-------- Data excerpts --------

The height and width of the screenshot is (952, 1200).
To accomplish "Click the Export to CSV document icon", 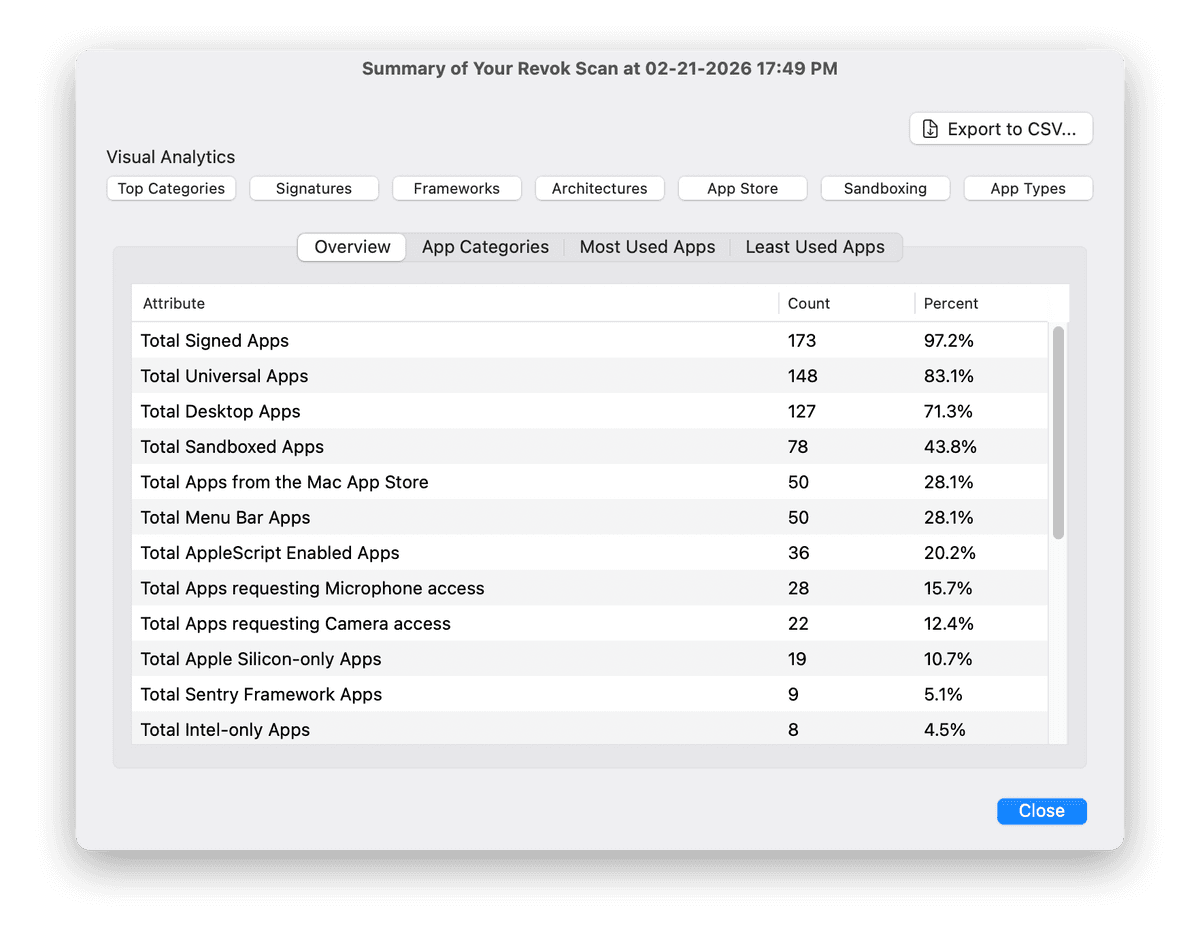I will coord(930,129).
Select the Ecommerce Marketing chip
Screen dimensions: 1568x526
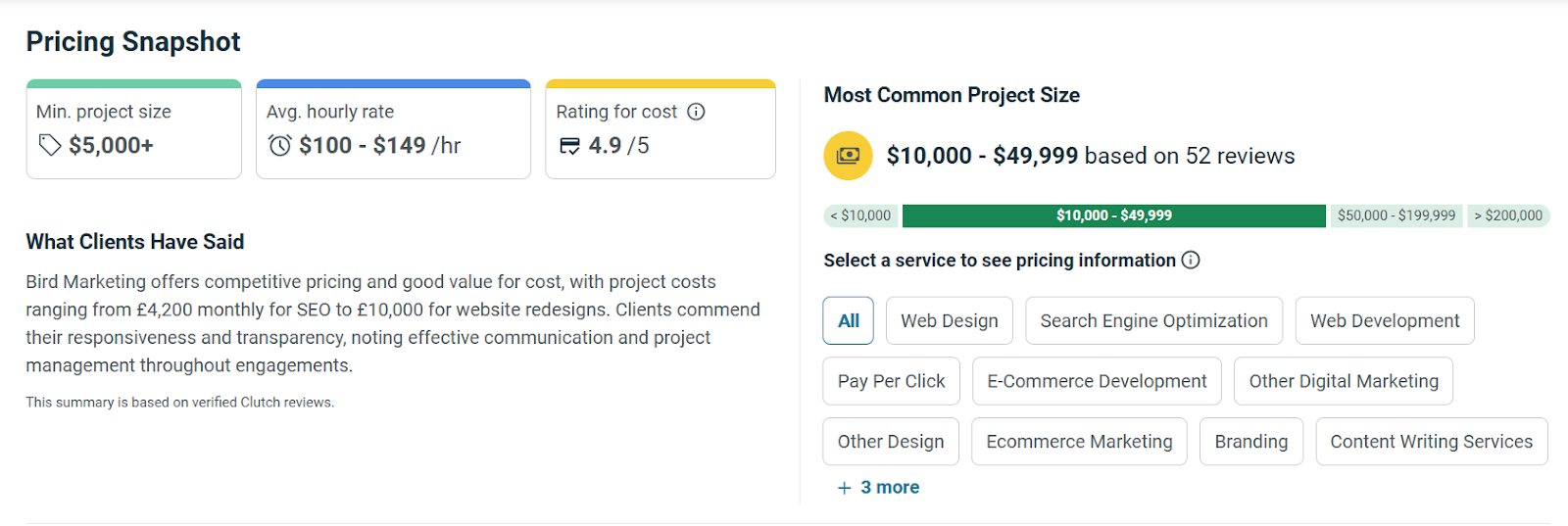(1079, 442)
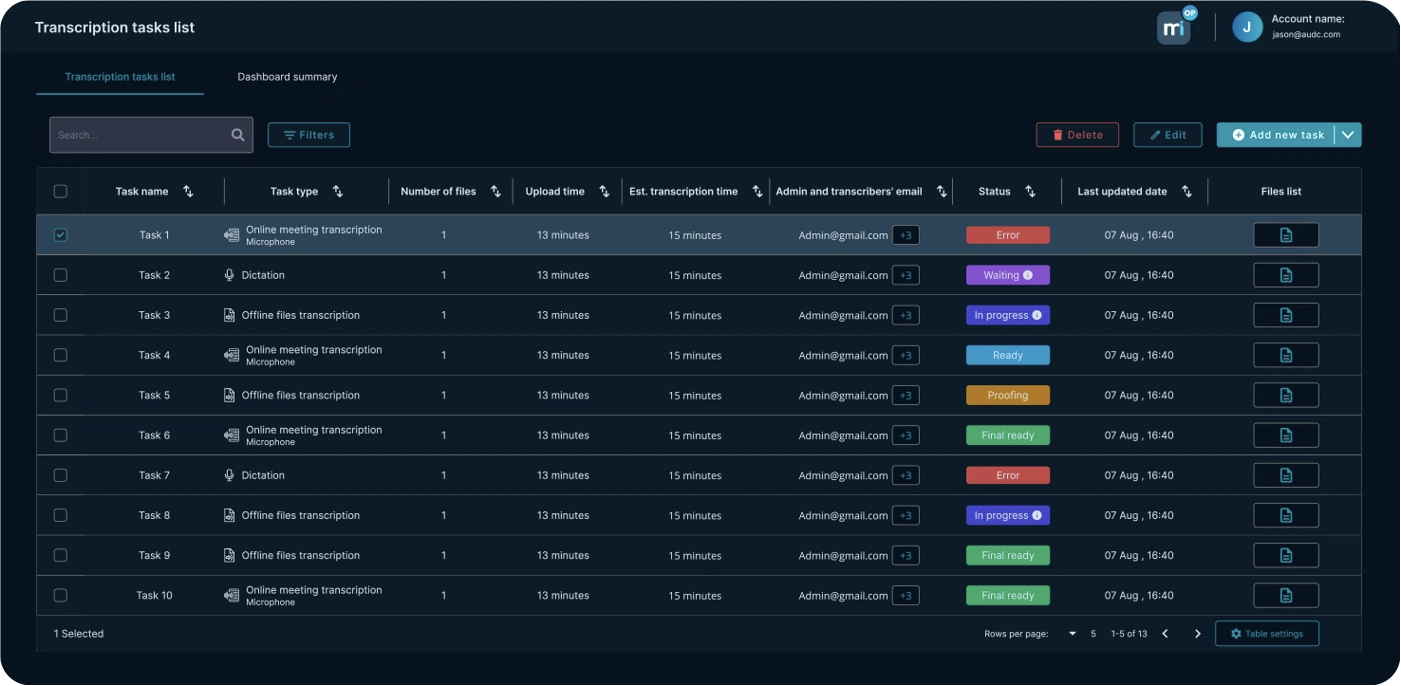Click the mi app logo icon
Screen dimensions: 1401x686
[1174, 28]
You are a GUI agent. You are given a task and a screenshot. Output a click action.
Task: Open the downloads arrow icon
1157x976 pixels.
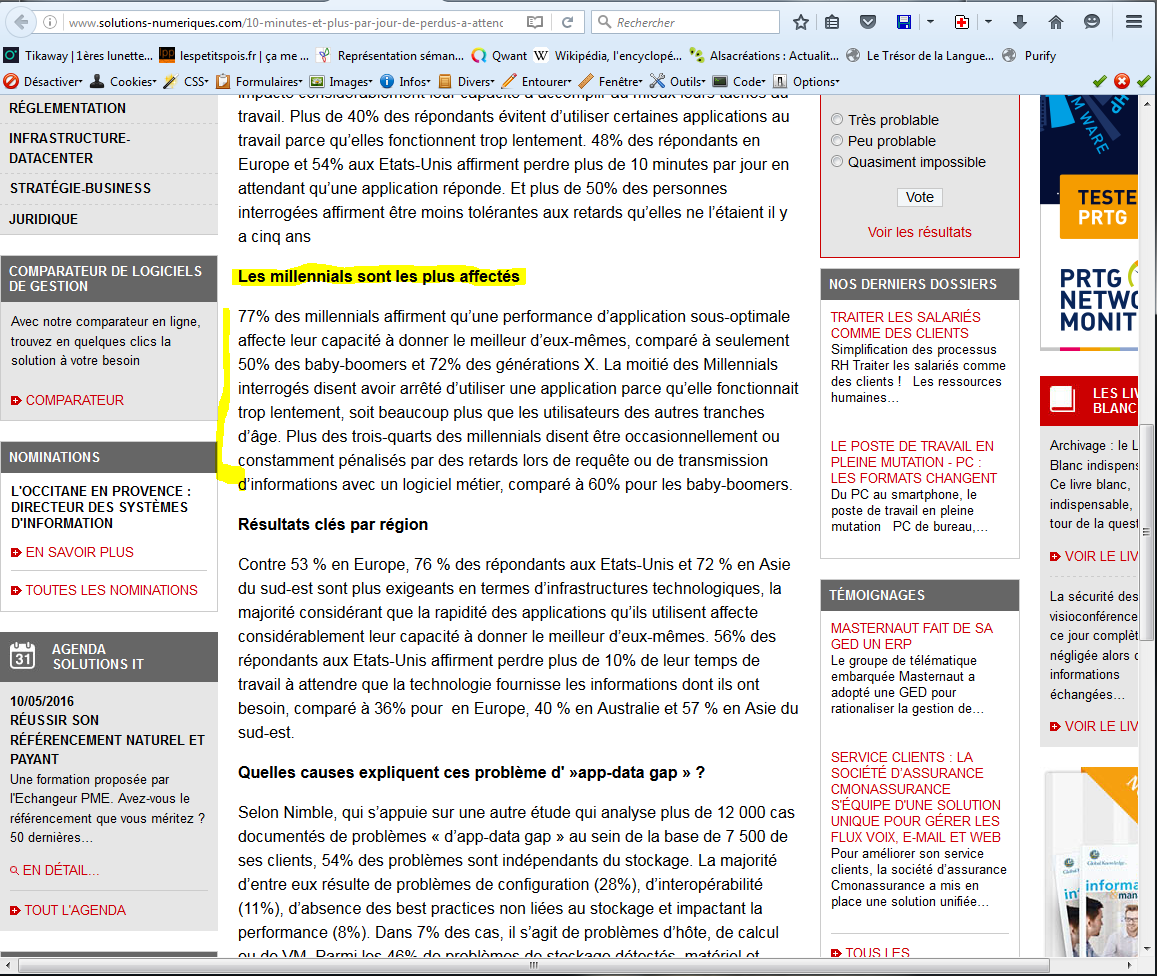coord(1020,22)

--------

- [Task item] Your task is to retype the lines running from the one that contains "You are a GUI" through the end of the records, and nothing else. Pictures are not part of the copy.

- [Response to this task]
You are a GUI agent. You are given a task and a screenshot. Output a click action.
Task: Open the downloads arrow icon
1157x976 pixels.
coord(1020,22)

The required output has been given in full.